Tras la convocatoria electoral, el PSOE se escapó del pelotón. El proyecto presidencial de Rivera ya era historia. Su hermafroditismo político se convirtió en un estorbo —así lo creyó él— para competir en un escenario cada vez más polarizado. Y la fragmentación de la derecha, penalizada por el sistema electoral, aleja el horizonte de un Gobierno alternativo al de Sánchez. Especialmente, de uno que no dependa de Vox.

Así las cosas, a Rivera solo le quedó la opción de plantear esta elección como unas primarias por el liderazgo de la derecha. En el nuevo marco bipartidista (bloque frente a bloque), una interna dentro del bloque conservador, confiando en que Vox restará más al PP que a Ciudadanos y en la clara superioridad de su imagen sobre la de Casado. En ello está, esa será la clave de su campaña.

La supuesta necesidad de marcar (defensivamente) el territorio le ha metido en sucesivos atolladeros.

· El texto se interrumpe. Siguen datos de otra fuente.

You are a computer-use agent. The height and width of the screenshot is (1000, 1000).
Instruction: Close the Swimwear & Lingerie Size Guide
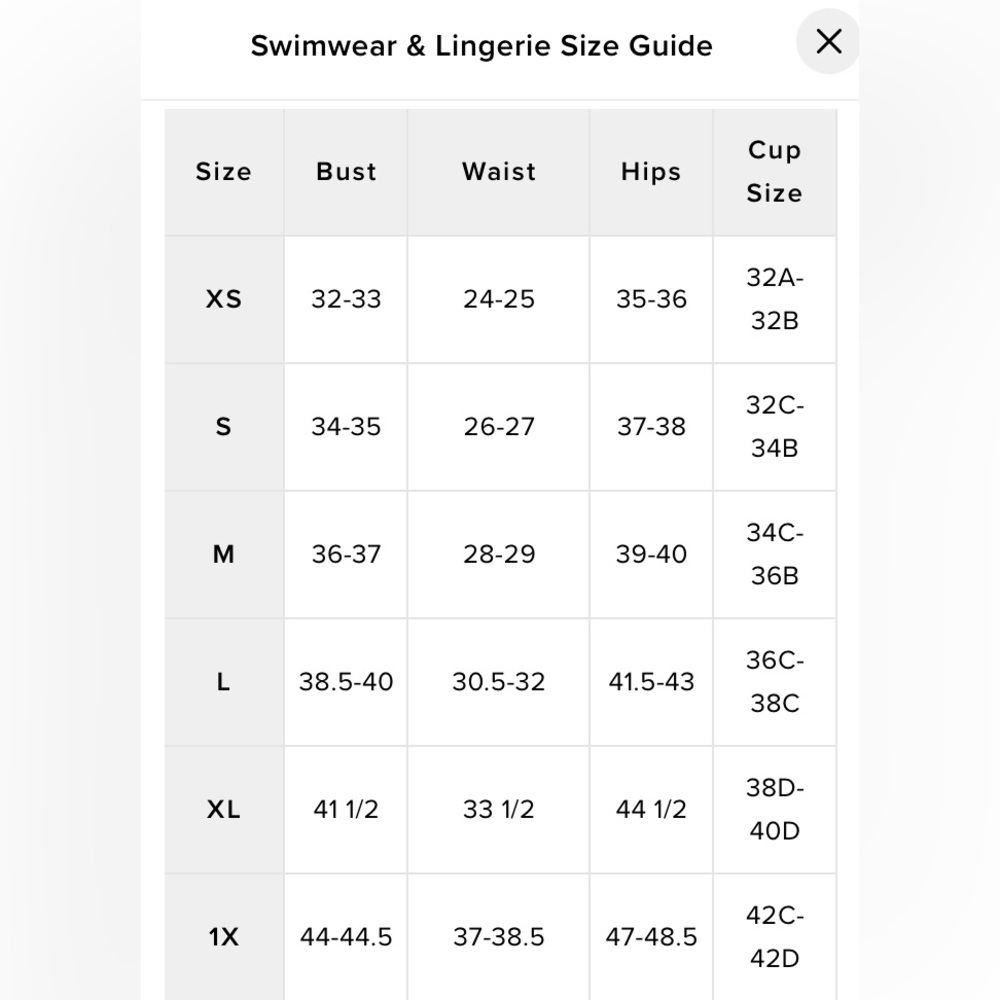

Primero, renegando hasta el paroxismo de un Gobierno de centro-izquierda. Después, con la ofrenda previa al PP de un Gobierno compartido. Como ello transcurre en paralelo con las encuestas, en la práctica Albert Rivera ya ha hecho saber que no votará en ningún caso la investidura de Sánchez, pero está dispuesto a votar la de Pablo Casado. Muy interesante, pero no se ve de qué forma ello podría inducir una potente corriente de voto hacia Ciudadanos.

Pasemos por alto la falta de respeto que supone jugar en el casino poselectoral con los votos que aún no se han recibido ni contado. O el absurdo de que nos relate de antemano cómo administrará la renuncia a la victoria, implícitamente asumida. Lo peor es la desnaturalización política que todo ello comporta.

Si se comparte el discurso pasado de Rivera, que subrayaba la necesidad de superar la división de la sociedad en bloques enfrentados, preservar la cohesión de las fuerzas constitucionales frente al nacionalpopulismo y reabrir el espacio de los consensos bloqueados, es imposible compartir a la vez un discurso electoral que se dispone a competir en el territorio de la polarización, cohabitar con el populismo de extrema derecha y cerrar el paso al entendimiento en el espacio constitucional.

Lo que se esperaría de un partido con el código genético de Ciudadanos es que se presentara ante la sociedad como el principal avalista de la estabilidad tras un largo periodo de gobiernos precarios; como el defensor de fórmulas de gobierno libres de virus nacionalpopulistas, y como el más creíble representante de la moderación frente a la manifiesta inmoderación de los Sánchez y Casado. Por el contrario, ha decidido emularlos por miedo a que se lo coman. Mal negocio.

¿Es posible la marcha atrás? Tiene razón Rivera en presagiar que, llegado a este punto, embarcarse como socio subalterno en un Gobierno de Sánchez supondría la liquidación de su partido en un par de años. Los votantes del centro-derecha no se lo perdonarían jamás. Cualquier coste sería menor, incluido el cargar con la culpa de una repetición de las elecciones. De hecho, el propio Sánchez descarta ya esa vía para permanecer en el poder.

Se trata de obtener un resultado que le permita seguir compitiendo por el liderazgo de la derecha

Penúltimo ajuste de objetivos: ya solo se trata de obtener un resultado digno que le permita seguir compitiendo a medio plazo por el liderazgo de la derecha. Cualquier cosa que pueda presentarse como un avance significativo respecto a 2016. Para ello, sería preferible verse libre del peso de decidir el próximo Gobierno. Que Sánchez pueda valerse sin Ciudadanos y que no se produzca el trance de repetir el brebaje andaluz para caminar cuatro años de la mano de Vox. Paradojas de la historia, Rivera en su laberinto reza para no ser decisivo el 29 de abril.